Task objective
Turn every line of the records below into a numbered list, leaving out any blank lines.
-- begin --
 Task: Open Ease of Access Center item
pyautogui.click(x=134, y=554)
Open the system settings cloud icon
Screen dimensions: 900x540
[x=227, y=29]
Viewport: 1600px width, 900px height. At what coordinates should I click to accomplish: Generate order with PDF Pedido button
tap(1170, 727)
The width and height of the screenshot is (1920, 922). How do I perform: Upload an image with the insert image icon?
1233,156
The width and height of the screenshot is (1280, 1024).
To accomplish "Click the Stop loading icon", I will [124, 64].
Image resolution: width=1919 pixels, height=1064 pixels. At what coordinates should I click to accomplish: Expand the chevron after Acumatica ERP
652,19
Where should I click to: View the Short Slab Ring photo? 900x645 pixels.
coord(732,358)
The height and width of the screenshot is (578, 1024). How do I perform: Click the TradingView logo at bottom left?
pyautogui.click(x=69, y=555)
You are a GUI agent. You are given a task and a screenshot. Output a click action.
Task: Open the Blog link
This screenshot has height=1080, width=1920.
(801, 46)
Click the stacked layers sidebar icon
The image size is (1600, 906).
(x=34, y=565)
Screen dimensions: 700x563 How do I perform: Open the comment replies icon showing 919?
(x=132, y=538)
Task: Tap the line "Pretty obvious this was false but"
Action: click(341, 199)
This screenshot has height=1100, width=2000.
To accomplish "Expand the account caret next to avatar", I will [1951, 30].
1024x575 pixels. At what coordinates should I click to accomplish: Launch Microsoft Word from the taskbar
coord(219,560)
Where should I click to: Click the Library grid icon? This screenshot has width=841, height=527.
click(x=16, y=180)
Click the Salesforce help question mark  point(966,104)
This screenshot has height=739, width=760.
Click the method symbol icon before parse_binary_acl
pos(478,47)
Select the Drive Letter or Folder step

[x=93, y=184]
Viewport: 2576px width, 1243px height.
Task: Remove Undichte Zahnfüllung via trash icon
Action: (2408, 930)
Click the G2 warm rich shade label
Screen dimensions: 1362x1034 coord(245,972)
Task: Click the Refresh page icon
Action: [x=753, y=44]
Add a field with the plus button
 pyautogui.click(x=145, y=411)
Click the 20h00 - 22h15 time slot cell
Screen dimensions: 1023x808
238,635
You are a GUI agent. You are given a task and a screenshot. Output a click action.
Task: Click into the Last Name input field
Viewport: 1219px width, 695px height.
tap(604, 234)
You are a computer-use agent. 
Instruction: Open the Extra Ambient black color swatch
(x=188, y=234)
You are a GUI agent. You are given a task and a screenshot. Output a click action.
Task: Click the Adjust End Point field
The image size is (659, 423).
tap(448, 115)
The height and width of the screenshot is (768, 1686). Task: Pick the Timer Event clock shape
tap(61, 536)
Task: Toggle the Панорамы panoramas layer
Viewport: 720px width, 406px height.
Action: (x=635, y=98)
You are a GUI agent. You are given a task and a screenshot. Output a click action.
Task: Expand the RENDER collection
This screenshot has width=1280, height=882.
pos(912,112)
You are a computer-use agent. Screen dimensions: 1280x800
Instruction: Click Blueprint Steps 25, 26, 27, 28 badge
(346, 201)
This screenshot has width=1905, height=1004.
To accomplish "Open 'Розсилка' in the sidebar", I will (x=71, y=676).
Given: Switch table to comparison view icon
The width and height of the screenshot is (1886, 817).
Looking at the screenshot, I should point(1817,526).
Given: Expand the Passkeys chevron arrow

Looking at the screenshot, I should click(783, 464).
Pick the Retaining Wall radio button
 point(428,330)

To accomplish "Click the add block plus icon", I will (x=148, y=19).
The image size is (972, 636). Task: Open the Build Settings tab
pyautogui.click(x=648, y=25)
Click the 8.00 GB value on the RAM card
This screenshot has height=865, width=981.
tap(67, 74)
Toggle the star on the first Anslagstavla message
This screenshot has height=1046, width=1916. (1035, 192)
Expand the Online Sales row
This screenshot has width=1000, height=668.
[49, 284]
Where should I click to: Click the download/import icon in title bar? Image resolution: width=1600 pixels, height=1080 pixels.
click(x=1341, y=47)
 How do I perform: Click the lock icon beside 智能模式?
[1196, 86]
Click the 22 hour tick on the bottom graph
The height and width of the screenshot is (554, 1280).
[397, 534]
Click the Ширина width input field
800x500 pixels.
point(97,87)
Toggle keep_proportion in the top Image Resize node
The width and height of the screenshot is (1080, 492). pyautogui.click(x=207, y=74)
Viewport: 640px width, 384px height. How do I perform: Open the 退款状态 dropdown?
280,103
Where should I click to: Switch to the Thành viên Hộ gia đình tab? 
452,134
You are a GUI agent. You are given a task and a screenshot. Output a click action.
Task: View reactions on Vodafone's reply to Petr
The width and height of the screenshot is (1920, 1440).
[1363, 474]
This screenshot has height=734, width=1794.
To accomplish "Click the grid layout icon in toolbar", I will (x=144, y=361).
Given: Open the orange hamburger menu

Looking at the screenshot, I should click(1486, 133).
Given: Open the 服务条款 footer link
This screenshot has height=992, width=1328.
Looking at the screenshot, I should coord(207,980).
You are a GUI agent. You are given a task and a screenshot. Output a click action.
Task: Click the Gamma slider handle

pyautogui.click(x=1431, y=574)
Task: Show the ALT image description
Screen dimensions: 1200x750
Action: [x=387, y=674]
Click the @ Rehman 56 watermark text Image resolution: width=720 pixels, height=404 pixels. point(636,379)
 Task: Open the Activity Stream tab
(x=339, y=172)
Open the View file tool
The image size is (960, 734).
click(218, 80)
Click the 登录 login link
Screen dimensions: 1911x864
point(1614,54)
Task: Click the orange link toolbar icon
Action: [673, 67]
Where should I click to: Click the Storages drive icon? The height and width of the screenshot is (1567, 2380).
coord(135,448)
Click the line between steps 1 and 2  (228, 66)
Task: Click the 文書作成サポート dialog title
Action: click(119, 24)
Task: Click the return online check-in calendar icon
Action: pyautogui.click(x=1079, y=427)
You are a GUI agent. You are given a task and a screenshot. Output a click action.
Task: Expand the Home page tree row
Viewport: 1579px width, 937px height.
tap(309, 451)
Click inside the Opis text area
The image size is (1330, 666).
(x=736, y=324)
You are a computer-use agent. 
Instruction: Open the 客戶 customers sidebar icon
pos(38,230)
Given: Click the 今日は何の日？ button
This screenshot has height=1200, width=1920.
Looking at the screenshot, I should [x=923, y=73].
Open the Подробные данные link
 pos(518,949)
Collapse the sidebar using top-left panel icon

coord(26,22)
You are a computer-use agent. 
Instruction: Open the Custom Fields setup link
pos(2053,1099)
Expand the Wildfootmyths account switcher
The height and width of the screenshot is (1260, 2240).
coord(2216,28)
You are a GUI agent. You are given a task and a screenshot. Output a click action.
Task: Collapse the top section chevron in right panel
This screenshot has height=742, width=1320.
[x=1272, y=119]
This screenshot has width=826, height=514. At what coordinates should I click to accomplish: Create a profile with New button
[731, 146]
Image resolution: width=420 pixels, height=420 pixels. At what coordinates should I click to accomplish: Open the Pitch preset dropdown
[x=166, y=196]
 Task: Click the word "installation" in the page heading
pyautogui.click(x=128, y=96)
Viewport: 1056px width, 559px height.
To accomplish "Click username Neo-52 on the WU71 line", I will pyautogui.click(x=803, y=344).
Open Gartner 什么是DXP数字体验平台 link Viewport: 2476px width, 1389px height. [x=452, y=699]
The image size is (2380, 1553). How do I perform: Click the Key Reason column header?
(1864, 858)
-- end --
Exercise answer
1.  Task: Open Ease of Access Center item
2. pyautogui.click(x=134, y=554)
3. Open the system settings cloud icon
4. Screen dimensions: 900x540
5. [x=227, y=29]
6. Viewport: 1600px width, 900px height. At what coordinates should I click to accomplish: Generate order with PDF Pedido button
7. tap(1170, 727)
8. The width and height of the screenshot is (1920, 922). How do I perform: Upload an image with the insert image icon?
9. 1233,156
10. The width and height of the screenshot is (1280, 1024).
11. To accomplish "Click the Stop loading icon", I will [124, 64].
12. Image resolution: width=1919 pixels, height=1064 pixels. At what coordinates should I click to accomplish: Expand the chevron after Acumatica ERP
13. 652,19
14. Where should I click to: View the Short Slab Ring photo? 900x645 pixels.
15. coord(732,358)
16. The height and width of the screenshot is (578, 1024). How do I perform: Click the TradingView logo at bottom left?
17. pyautogui.click(x=69, y=555)
18. You are a GUI agent. You are given a task and a screenshot. Output a click action.
19. Task: Open the Blog link
20. This screenshot has height=1080, width=1920.
21. (801, 46)
22. Click the stacked layers sidebar icon
23. The image size is (1600, 906).
24. (x=34, y=565)
25. Screen dimensions: 700x563 How do I perform: Open the comment replies icon showing 919?
26. (x=132, y=538)
27. Task: Tap the line "Pretty obvious this was false but"
28. Action: click(341, 199)
29. This screenshot has height=1100, width=2000.
30. To accomplish "Expand the account caret next to avatar", I will [1951, 30].
31. 1024x575 pixels. At what coordinates should I click to accomplish: Launch Microsoft Word from the taskbar
32. coord(219,560)
33. Where should I click to: Click the Library grid icon? This screenshot has width=841, height=527.
34. click(x=16, y=180)
35. Click the Salesforce help question mark  point(966,104)
36. This screenshot has height=739, width=760.
37. Click the method symbol icon before parse_binary_acl
38. pos(478,47)
39. Select the Drive Letter or Folder step
40. [x=93, y=184]
41. Viewport: 2576px width, 1243px height.
42. Task: Remove Undichte Zahnfüllung via trash icon
43. Action: (2408, 930)
44. Click the G2 warm rich shade label
45. Screen dimensions: 1362x1034 coord(245,972)
46. Task: Click the Refresh page icon
47. Action: [x=753, y=44]
48. Add a field with the plus button
49.  pyautogui.click(x=145, y=411)
50. Click the 20h00 - 22h15 time slot cell
51. Screen dimensions: 1023x808
52. 238,635
53. You are a GUI agent. You are given a task and a screenshot. Output a click action.
54. Task: Click into the Last Name input field
55. Viewport: 1219px width, 695px height.
56. tap(604, 234)
57. You are a computer-use agent. 
58. Instruction: Open the Extra Ambient black color swatch
59. (x=188, y=234)
60. You are a GUI agent. You are given a task and a screenshot. Output a click action.
61. Task: Click the Adjust End Point field
62. The image size is (659, 423).
63. tap(448, 115)
64. The height and width of the screenshot is (768, 1686). Task: Pick the Timer Event clock shape
65. tap(61, 536)
66. Task: Toggle the Панорамы panoramas layer
67. Viewport: 720px width, 406px height.
68. Action: (x=635, y=98)
69. You are a GUI agent. You are given a task and a screenshot. Output a click action.
70. Task: Expand the RENDER collection
71. This screenshot has width=1280, height=882.
72. pos(912,112)
73. You are a computer-use agent. Screen dimensions: 1280x800
74. Instruction: Click Blueprint Steps 25, 26, 27, 28 badge
75. (346, 201)
76. This screenshot has width=1905, height=1004.
77. To accomplish "Open 'Розсилка' in the sidebar", I will (x=71, y=676).
78. Given: Switch table to comparison view icon
79. The width and height of the screenshot is (1886, 817).
80. Looking at the screenshot, I should point(1817,526).
81. Given: Expand the Passkeys chevron arrow
82. Looking at the screenshot, I should click(783, 464).
83. Pick the Retaining Wall radio button
84.  point(428,330)
85. To accomplish "Click the add block plus icon", I will (x=148, y=19).
86. The image size is (972, 636). Task: Open the Build Settings tab
87. pyautogui.click(x=648, y=25)
88. Click the 8.00 GB value on the RAM card
89. This screenshot has height=865, width=981.
90. tap(67, 74)
91. Toggle the star on the first Anslagstavla message
92. This screenshot has height=1046, width=1916. (1035, 192)
93. Expand the Online Sales row
94. This screenshot has width=1000, height=668.
95. [49, 284]
96. Where should I click to: Click the download/import icon in title bar? Image resolution: width=1600 pixels, height=1080 pixels.
97. click(x=1341, y=47)
98.  How do I perform: Click the lock icon beside 智能模式?
99. [1196, 86]
100. Click the 22 hour tick on the bottom graph
101. The height and width of the screenshot is (554, 1280).
102. [397, 534]
103. Click the Ширина width input field
104. 800x500 pixels.
105. point(97,87)
106. Toggle keep_proportion in the top Image Resize node
107. The width and height of the screenshot is (1080, 492). pyautogui.click(x=207, y=74)
108. Viewport: 640px width, 384px height. How do I perform: Open the 退款状态 dropdown?
109. 280,103
110. Where should I click to: Switch to the Thành viên Hộ gia đình tab? 
111. 452,134
112. You are a GUI agent. You are given a task and a screenshot. Output a click action.
113. Task: View reactions on Vodafone's reply to Petr
114. The width and height of the screenshot is (1920, 1440).
115. [1363, 474]
116. This screenshot has height=734, width=1794.
117. To accomplish "Click the grid layout icon in toolbar", I will (x=144, y=361).
118. Given: Open the orange hamburger menu
119. Looking at the screenshot, I should click(1486, 133).
120. Given: Open the 服务条款 footer link
121. This screenshot has height=992, width=1328.
122. Looking at the screenshot, I should coord(207,980).
123. You are a GUI agent. You are given a task and a screenshot. Output a click action.
124. Task: Click the Gamma slider handle
125. pyautogui.click(x=1431, y=574)
126. Task: Show the ALT image description
127. Screen dimensions: 1200x750
128. Action: [x=387, y=674]
129. Click the @ Rehman 56 watermark text Image resolution: width=720 pixels, height=404 pixels. point(636,379)
130.  Task: Open the Activity Stream tab
131. (x=339, y=172)
132. Open the View file tool
133. The image size is (960, 734).
134. click(218, 80)
135. Click the 登录 login link
136. Screen dimensions: 1911x864
137. point(1614,54)
138. Task: Click the orange link toolbar icon
139. Action: [673, 67]
140. Where should I click to: Click the Storages drive icon? The height and width of the screenshot is (1567, 2380).
141. coord(135,448)
142. Click the line between steps 1 and 2  (228, 66)
143. Task: Click the 文書作成サポート dialog title
144. Action: click(119, 24)
145. Task: Click the return online check-in calendar icon
146. Action: pyautogui.click(x=1079, y=427)
147. You are a GUI agent. You are given a task and a screenshot. Output a click action.
148. Task: Expand the Home page tree row
149. Viewport: 1579px width, 937px height.
150. tap(309, 451)
151. Click inside the Opis text area
152. The image size is (1330, 666).
153. (x=736, y=324)
154. You are a computer-use agent. 
155. Instruction: Open the 客戶 customers sidebar icon
156. pos(38,230)
157. Given: Click the 今日は何の日？ button
158. This screenshot has height=1200, width=1920.
159. Looking at the screenshot, I should [x=923, y=73].
160. Open the Подробные данные link
161.  pos(518,949)
162. Collapse the sidebar using top-left panel icon
163. coord(26,22)
164. You are a computer-use agent. 
165. Instruction: Open the Custom Fields setup link
166. pos(2053,1099)
167. Expand the Wildfootmyths account switcher
168. The height and width of the screenshot is (1260, 2240).
169. coord(2216,28)
170. You are a GUI agent. You are given a task and a screenshot. Output a click action.
171. Task: Collapse the top section chevron in right panel
172. This screenshot has height=742, width=1320.
173. [x=1272, y=119]
174. This screenshot has width=826, height=514. At what coordinates should I click to accomplish: Create a profile with New button
175. [731, 146]
176. Image resolution: width=420 pixels, height=420 pixels. At what coordinates should I click to accomplish: Open the Pitch preset dropdown
177. [x=166, y=196]
178.  Task: Click the word "installation" in the page heading
179. pyautogui.click(x=128, y=96)
180. Viewport: 1056px width, 559px height.
181. To accomplish "Click username Neo-52 on the WU71 line", I will pyautogui.click(x=803, y=344).
182. Open Gartner 什么是DXP数字体验平台 link Viewport: 2476px width, 1389px height. [x=452, y=699]
183. The image size is (2380, 1553). How do I perform: Click the Key Reason column header?
184. (1864, 858)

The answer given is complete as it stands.